I’ve been looking into @njoseph 's list and I see the technical differences between FB’s pure Debian approach and other ones (container-based or not).
I think that we might find other areas of collaboration.
Would it be feasible to federate hosts so that users of one host might be offered services hosted in other federated host? When the user selects the ‘remote app’ his host should sign a short-lived session-token and redirect the user to the federated host along with the signed token and the federated host would accept the user because the token is signed by a pre-approved host. The signed session token is just one possible implementation, LDAP/oauth-based techniques might offer better choices.

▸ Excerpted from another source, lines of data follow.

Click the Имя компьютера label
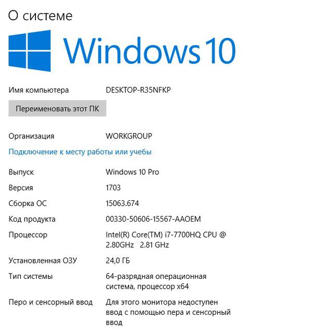 [x=39, y=90]
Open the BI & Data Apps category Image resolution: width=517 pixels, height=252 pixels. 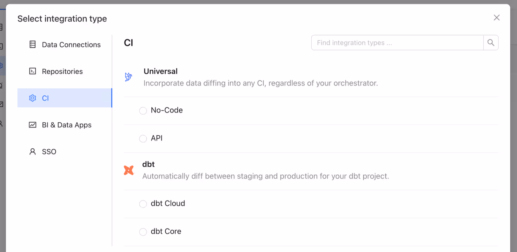pos(65,125)
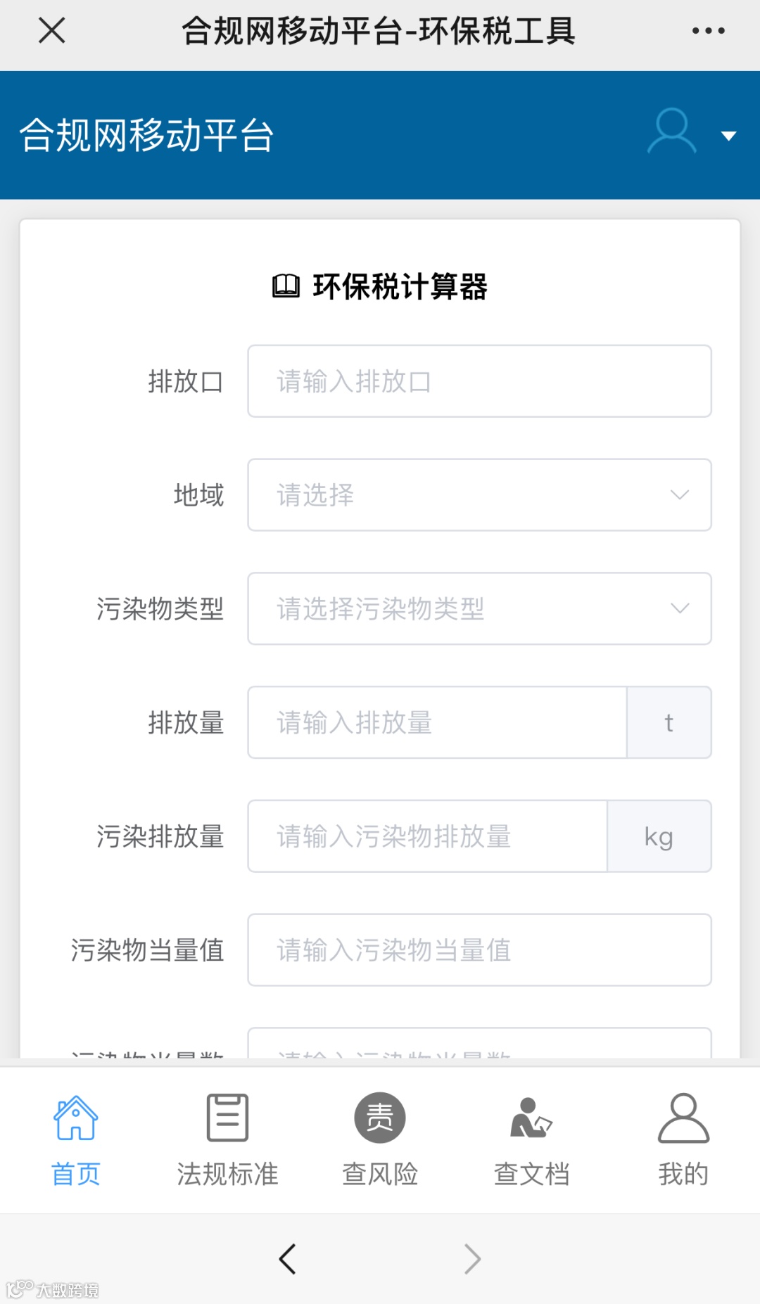Switch to the 法规标准 tab
The image size is (760, 1304).
(x=227, y=1139)
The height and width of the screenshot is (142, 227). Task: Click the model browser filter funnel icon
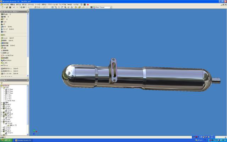2,83
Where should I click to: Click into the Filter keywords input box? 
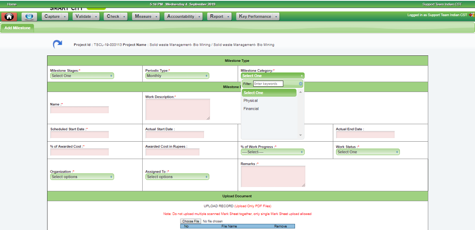[268, 84]
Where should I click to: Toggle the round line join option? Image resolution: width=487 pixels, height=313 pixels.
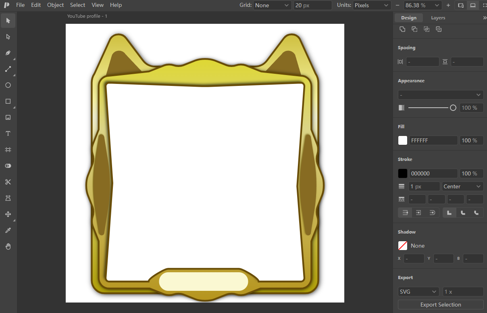(463, 213)
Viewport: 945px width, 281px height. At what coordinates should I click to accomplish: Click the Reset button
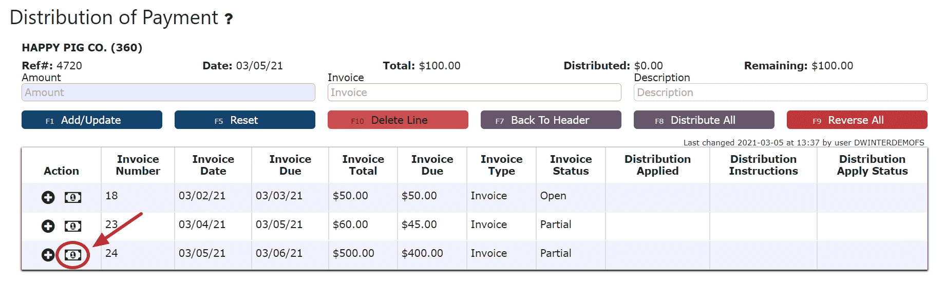click(245, 120)
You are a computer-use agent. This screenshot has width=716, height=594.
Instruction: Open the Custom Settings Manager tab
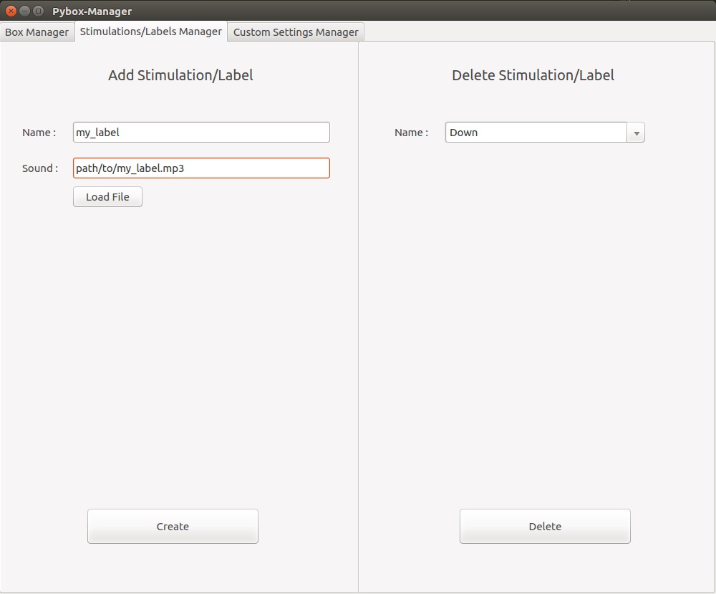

This should greatly enhance the availability of applications reducing the need for personal investments. Providing a service to more users costs less resources and effort than enabling another app. If we make this federation deployment-agnostic our users might jump from FB to YH or others and vice-versa and both (each) project(s) might keep their personality (some oriented to small machines at home, other more open to community/bigger group services, some might provide paid services while others not, some focus more on security while others on privacy, etc).
Security and public reachability are other common areas/concerns that might be fields for collaboration. Basic installation of Debian on SoC hardware, publicity for self-hosting, common presentations, partnering with hardware manufacturers/appliance sellers, performance meassurements, application testing campaigns, etc…
And what’s more important: it would be a starting spark. Once we start inter-project communication it should get more and more fluent, paving the path for further collaborations.